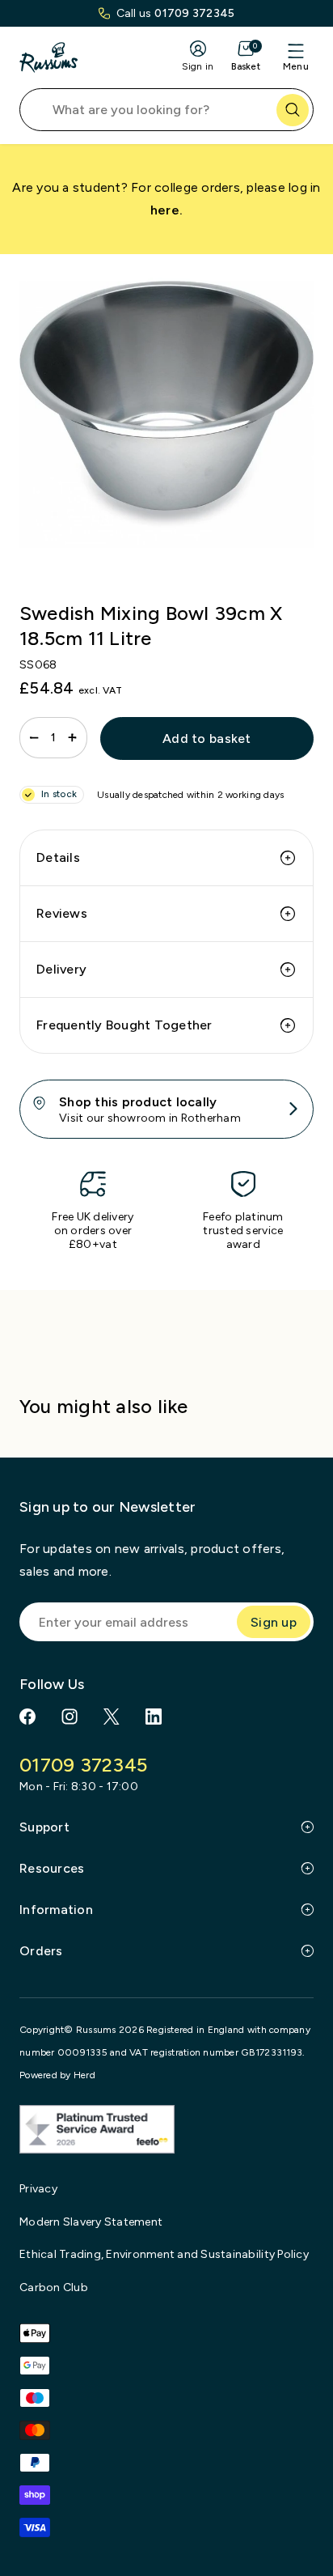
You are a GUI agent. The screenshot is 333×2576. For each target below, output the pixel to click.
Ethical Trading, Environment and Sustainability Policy (164, 2254)
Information (56, 1909)
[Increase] (72, 737)
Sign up (274, 1622)
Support (44, 1827)
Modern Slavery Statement (90, 2222)
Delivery (61, 969)
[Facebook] (27, 1716)
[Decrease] (34, 737)
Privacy (38, 2189)
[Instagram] (69, 1716)
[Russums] (48, 57)
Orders (41, 1951)
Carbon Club (53, 2287)
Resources (51, 1868)
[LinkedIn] (153, 1716)
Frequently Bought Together (124, 1025)
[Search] (292, 110)
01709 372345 (194, 13)
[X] (111, 1716)
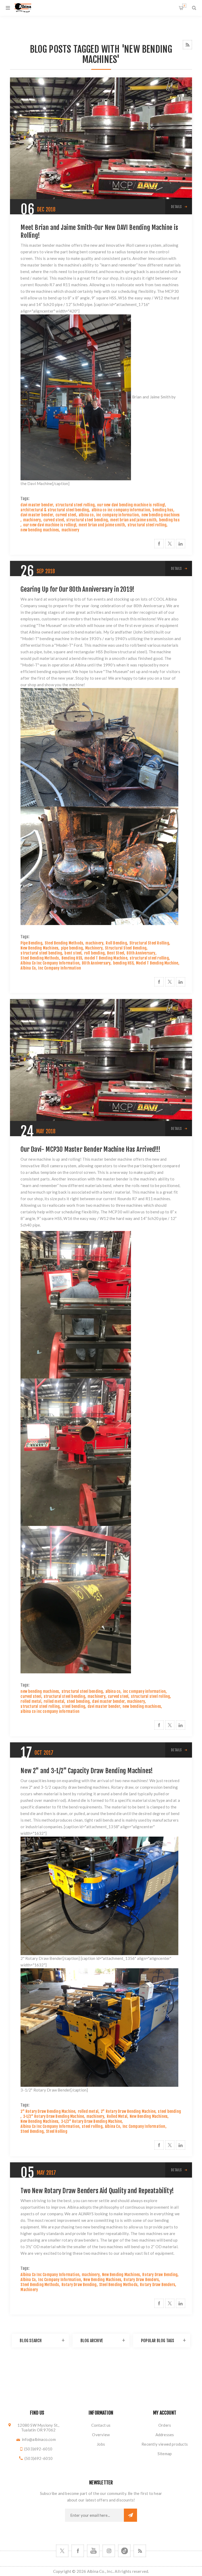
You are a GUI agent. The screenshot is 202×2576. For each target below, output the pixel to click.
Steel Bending (32, 2131)
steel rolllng (92, 2126)
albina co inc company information (121, 509)
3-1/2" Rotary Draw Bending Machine (53, 2116)
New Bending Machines (39, 948)
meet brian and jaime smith (133, 519)
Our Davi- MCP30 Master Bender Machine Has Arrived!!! (90, 1149)
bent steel (73, 953)
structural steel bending (87, 519)
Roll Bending (116, 943)
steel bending (78, 1701)
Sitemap (165, 2453)
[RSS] (140, 2551)
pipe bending (72, 948)
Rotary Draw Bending (160, 2274)
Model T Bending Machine (157, 963)
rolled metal (31, 1701)
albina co (86, 514)
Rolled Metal (117, 2116)
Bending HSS (72, 958)
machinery (32, 519)
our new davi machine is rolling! (49, 524)
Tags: (25, 498)
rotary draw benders (79, 2240)
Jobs (101, 2444)
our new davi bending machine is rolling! (131, 504)
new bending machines (161, 514)
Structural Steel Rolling (149, 943)
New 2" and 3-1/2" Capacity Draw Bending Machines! (87, 1771)
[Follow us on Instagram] (109, 2551)
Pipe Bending (31, 943)
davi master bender (37, 504)
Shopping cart (184, 5)
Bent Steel (115, 953)
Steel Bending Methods (64, 943)
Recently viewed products (165, 2444)
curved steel (65, 514)
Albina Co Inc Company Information (50, 963)
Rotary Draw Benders (141, 2279)
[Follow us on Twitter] (62, 2551)
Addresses (164, 2434)
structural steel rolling (75, 504)
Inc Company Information (59, 968)
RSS (187, 44)
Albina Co (28, 968)
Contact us (101, 2425)
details (176, 207)
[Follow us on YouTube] (93, 2551)
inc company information (117, 514)
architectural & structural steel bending (55, 509)
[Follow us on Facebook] (78, 2551)
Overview (101, 2434)
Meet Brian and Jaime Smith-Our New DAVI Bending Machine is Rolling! (99, 231)
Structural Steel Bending (126, 948)
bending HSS (123, 963)
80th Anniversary (141, 953)
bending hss (163, 509)
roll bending (94, 953)
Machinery (94, 948)
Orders (164, 2425)
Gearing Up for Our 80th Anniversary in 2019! (77, 589)
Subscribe (130, 2515)
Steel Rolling (56, 2131)
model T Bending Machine (105, 958)
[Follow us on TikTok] (124, 2551)
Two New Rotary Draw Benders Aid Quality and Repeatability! (97, 2191)
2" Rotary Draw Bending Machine (48, 2111)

○ ○ ○ ○ ○ ○ ○

Repeat the exact lines from the first line of the data through the line containing "[Facebook] (27, 1716)". Nothing else, no pictures.

Written reply:
You are a GUI agent. The screenshot is 333×2576. For each target below, output the pixel to click.
Ethical Trading, Environment and Sustainability Policy (164, 2254)
Information (56, 1909)
[Increase] (72, 737)
Sign up (274, 1622)
Support (44, 1827)
Modern Slavery Statement (90, 2222)
Delivery (61, 969)
[Facebook] (27, 1716)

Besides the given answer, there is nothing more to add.